(Original Recipe: SunnyVegan)
My roommate Rosalie is infinitely sweeter than a sweet potato. Adorned with contagious giggles and a beautiful smile, she never ceases to be a constant source of joy and playfulness in my life.
- Bright-eyed and prickly-pear-jammed!
I was eager to get her in the kitchen with me last night to make dinner, listen to Frank Sinatra Christmas music, sip Candy Cane tea, and share laughter. When I posed to her the question of what to cook, we determined we wanted one (or all) of three things: tofu, butternut squash, or sweet potato. We wanted something hearty after an afternoon of hard climbing (ok, who am I kidding – I only climbed once due to my injured ankle – but I just couldn’t resist!)
Shortly thereafter, I stumbled upon this little sucker. We ALMOST had everything to make it – but, as usual, the majority of ingredients ruled out the absent minor ingredients, and before we could say “But what about cilantro?” we had already chopped two sweet potatoes and half of a red onion. (Couldn’t resist the recipe, either.)
[And on the topic of resistance – what’s up with all this Christmasistence?! That’s a word I just coined about resisting what you really want to eat around Christmastime. With the abundance of new chefs creating recipes (including desserts) that are sugar-free, gluten-free, and vegan, there’s no excuse for NOT trying a Mint Cacao Cookie Truffle or a Vegan Gingerbread Cupcake just because “it’s sweet,” or just because “it’s the holidays.” Allow yourself to indulge in all the wonderful flavors of Christmastime (peppermint, gingerbread, pumpkin, cinnamon, spiced apple) – all it takes is a little effort to find the perfect recipe. And in the spirit of Christmas, give some away so you don’t feel like you have to finish twenty peppermint brownies all by yourself. Just give, give, give!]
I was happy to share this meal with Rosalie as well as my other wonderful roommate Mike who had just finished a two-day fast and Vision Quest. What a perfect recipe to warm our hearts and bellies.
(Serves 3, or 2 very hungry people)
•2 tbsp olive oil
•1/2 red onion, diced
•3-4 gloves chopped garlic (we’re garlic fiends.)
•2-3 cups 1/2 inch cubed sweet potatoes
•1/2 of a medium butternut squash, 1/2 inch cubed
•1 can black beans, rinsed and drained
•1 large tomato, diced
•1 large carrot, sliced
•1 green bell pepper, diced
•3-4 leaves of kale, in pieces (they’ll cook down)

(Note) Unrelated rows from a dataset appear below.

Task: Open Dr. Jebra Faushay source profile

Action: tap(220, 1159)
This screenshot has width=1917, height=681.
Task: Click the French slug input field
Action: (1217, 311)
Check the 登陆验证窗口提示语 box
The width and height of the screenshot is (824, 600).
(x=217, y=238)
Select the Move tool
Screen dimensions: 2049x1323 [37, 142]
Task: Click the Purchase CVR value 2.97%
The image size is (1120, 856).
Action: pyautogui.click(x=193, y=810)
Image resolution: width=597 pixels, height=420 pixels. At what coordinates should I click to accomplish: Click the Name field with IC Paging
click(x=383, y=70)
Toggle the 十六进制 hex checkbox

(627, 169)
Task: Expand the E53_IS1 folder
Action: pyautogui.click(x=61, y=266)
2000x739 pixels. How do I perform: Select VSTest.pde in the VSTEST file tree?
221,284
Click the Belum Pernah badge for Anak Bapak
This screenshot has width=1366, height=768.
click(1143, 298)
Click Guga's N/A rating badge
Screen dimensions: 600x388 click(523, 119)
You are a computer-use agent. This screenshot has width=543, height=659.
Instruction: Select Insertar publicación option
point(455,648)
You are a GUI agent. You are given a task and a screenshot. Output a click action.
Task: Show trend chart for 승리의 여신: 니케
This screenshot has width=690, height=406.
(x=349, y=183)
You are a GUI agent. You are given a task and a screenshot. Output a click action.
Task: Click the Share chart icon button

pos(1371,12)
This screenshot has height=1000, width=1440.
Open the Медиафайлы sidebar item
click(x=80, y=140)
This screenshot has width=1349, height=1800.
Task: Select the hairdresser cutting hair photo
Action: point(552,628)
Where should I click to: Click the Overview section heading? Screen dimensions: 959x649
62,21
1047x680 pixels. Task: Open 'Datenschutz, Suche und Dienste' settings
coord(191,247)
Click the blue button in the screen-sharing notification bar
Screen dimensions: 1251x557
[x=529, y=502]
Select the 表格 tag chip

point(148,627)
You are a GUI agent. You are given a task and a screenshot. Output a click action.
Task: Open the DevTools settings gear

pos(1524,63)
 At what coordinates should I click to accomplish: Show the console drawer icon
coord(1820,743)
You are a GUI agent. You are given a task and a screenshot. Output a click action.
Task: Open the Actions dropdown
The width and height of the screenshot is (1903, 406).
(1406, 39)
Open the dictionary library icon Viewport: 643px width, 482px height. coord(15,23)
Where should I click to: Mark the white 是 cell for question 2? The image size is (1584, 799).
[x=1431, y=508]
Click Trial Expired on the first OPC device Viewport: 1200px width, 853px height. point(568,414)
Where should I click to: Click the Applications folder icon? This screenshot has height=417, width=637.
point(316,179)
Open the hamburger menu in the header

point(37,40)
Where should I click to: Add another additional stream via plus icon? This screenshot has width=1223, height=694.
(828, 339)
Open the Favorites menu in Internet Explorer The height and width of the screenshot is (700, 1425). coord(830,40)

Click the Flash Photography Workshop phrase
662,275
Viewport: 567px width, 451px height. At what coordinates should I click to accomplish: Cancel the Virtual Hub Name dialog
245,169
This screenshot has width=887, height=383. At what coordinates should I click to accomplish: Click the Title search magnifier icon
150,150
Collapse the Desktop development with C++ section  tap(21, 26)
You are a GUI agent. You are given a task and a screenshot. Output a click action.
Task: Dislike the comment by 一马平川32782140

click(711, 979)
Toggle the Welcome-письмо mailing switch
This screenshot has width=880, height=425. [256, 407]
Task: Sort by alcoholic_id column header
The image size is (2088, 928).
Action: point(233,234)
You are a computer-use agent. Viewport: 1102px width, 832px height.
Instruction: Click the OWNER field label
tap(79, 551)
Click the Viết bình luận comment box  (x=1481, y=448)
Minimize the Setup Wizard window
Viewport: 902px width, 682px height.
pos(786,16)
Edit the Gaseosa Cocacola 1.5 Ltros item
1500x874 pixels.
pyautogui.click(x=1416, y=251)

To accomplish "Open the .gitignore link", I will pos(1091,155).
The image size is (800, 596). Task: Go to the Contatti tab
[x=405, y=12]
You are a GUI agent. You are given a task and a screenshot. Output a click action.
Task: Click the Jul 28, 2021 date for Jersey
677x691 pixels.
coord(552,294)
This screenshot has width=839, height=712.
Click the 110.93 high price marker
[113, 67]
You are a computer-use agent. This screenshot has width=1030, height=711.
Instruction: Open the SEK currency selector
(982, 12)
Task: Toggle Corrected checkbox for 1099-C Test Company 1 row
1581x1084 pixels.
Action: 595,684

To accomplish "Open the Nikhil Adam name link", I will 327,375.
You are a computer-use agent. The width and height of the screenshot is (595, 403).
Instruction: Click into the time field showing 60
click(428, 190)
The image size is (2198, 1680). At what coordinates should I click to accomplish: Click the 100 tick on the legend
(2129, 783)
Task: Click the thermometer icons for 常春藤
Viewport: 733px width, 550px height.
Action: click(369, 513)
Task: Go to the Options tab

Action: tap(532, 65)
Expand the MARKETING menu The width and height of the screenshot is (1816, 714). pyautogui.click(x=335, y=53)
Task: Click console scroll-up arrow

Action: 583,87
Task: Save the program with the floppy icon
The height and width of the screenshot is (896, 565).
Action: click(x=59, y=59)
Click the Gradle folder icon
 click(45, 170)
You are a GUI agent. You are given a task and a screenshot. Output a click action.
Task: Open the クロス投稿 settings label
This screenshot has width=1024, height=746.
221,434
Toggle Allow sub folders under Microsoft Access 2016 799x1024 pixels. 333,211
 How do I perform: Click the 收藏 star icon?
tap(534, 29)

•14 ounces water (if it begins to stick to the pan)
•zest of one small lime,
•juice of small lime
•2 tbs fresh cilantro
•1 tbsp chili powder
•1 tbsp cumin
•salt & pepper
•salsa (we used Mango), if desired
•alfalfa sprouts, if desired
•whole wheat tortilla chips, if desired
Pour the evoo in the pan, add onion and cook over medium low heat until tender, about 7 minutes. Add the garlic, sweet potatoes, and squash and mix well. Add cumin, salt, pepper and chili powder and stir. Add beans, diced tomato, carrot, bell pepper, kale, and simmer for 30 minutes.
(Our little stove light proves lackluster for dinner-time photographs. I apologize.)
Add 2 tbsp cilanto and lime zest juice, simmer an additional 15-20 minutes or until potatoes are tender.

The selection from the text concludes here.